ФРАГМЕНТ ДОКУМЕНТА
>>
Однако в шифровке от 10 января 1939 года Сталин напоминал: «При этом было указано, что физическое воздействие допускается как исключение, и притом в отношении лишь таких явных врагов народа, которые, используя гуманный метод допроса, нагло отказываются выдать заговорщиков, месяцами не дают показаний, стараются затормозить разоблачение оставшихся на воле заговорщиков, – следовательно, продолжают борьбу с Советской властью даже в тюрьме…»

В той же шифровке Сталин отмечал, что этот метод намного ускорил дело разоблачения врагов народа, но при этом признавал, что «впоследствии, на практике, метод физического воздействия был загажен мерзавцами Заковским, Литвиным, Успенским и другими, ибо они превратили его из исключения в правило и стали применять его к случайно арестованным честным людям, за что они понесли должную кару…»
<<
РАЗДЕЛ ДАННЫХ
>>
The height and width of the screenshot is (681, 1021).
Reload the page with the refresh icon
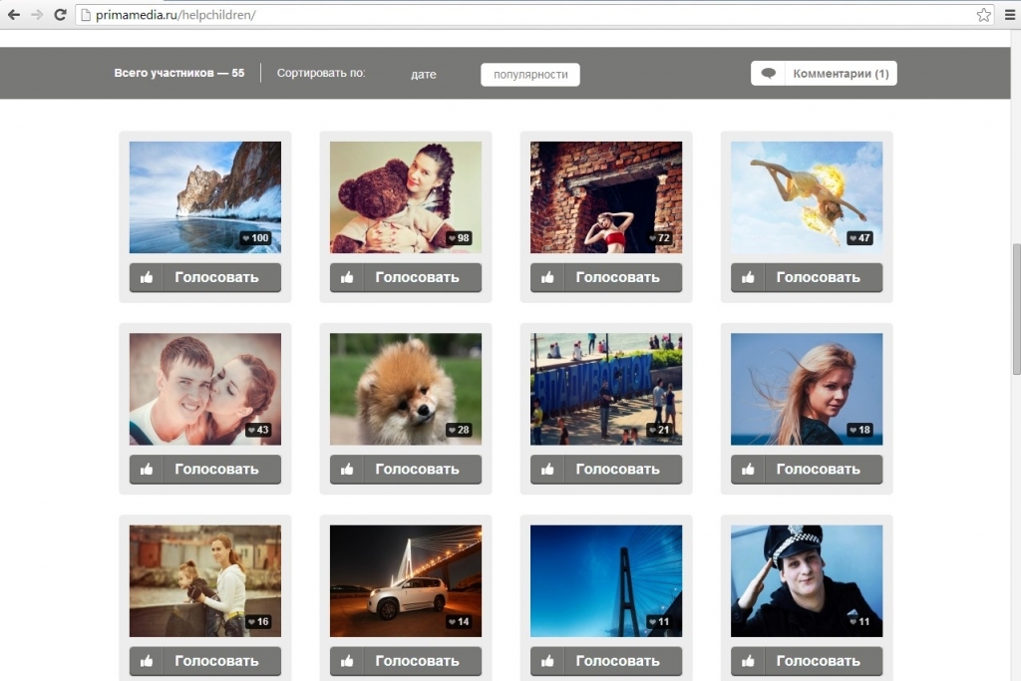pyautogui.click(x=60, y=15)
<<
>>
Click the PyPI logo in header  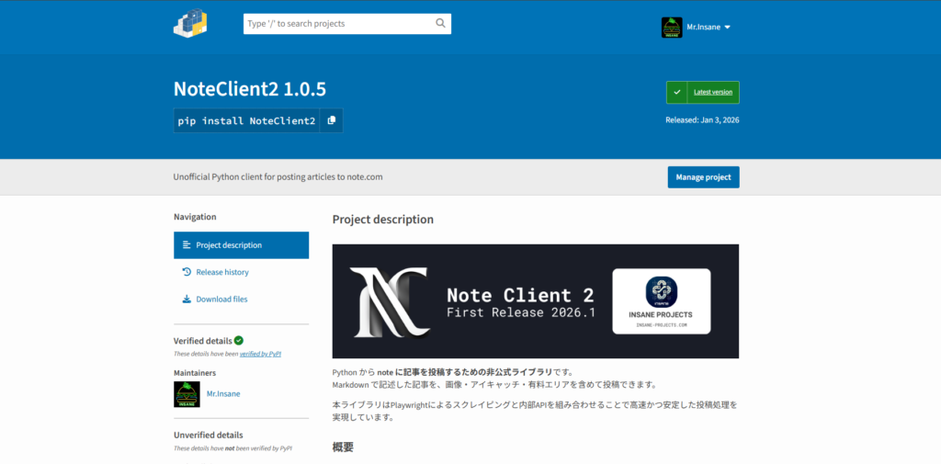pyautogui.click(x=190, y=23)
<<
>>
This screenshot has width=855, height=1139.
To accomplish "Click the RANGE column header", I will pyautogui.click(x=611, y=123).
<<
ЗАДАНИЯ ДЛЯ ВЫПОЛНЕНИЯ
1. Ответьте на вопросы по фрагменту о шифровке Сталина от 10 января 1939 года.
(a) Каким числом датирована шифровка?
(b) Как, согласно шифровке, допускалось физическое воздействие: как правило или как исключение?
(c) Какие три фамилии Сталин называет в числе тех, кто превратил этот метод из исключения в правило?
2. Продолжите фрагмент о шифровке Сталина от 10 января 1939 года после его последнего предложения.

ОЖИДАЕМЫЕ ОТВЕТЫ
1.
(a) 10 января 1939 года.
(b) Как исключение.
(c) Заковский, Литвин, Успенский.

2.
Впрочем, Сталин тут же предупреждал адресатов, что этим нисколько не опорочивается сам метод, если он правильно применяется на практике, и пояснял:

«Известно, что все буржуазные разведки применяют физическое воздействие в отношении представителей социалистического пролетариата… Спрашивается, почему социалистическая разведка должна быть более гуманной в отношении заядлых агентов буржуазии, заклятых врагов рабочего класса и колхозников».

В заключение Сталин вновь подчёркивал, что данный метод должен применяться в виде исключения, в отношении явных и не разоружающихся врагов.

Нельзя забывать, что Берия обратился к Сталину с просьбой о санкционировании методов физического воздействия и впредь в тот момент, когда НКВД Берии ещё лишь предстояло вскрытие многих сторон вполне реальной антигосударственной деятельности тех же Ежова, Фриновского, многих других троцкистов и правых и т. д.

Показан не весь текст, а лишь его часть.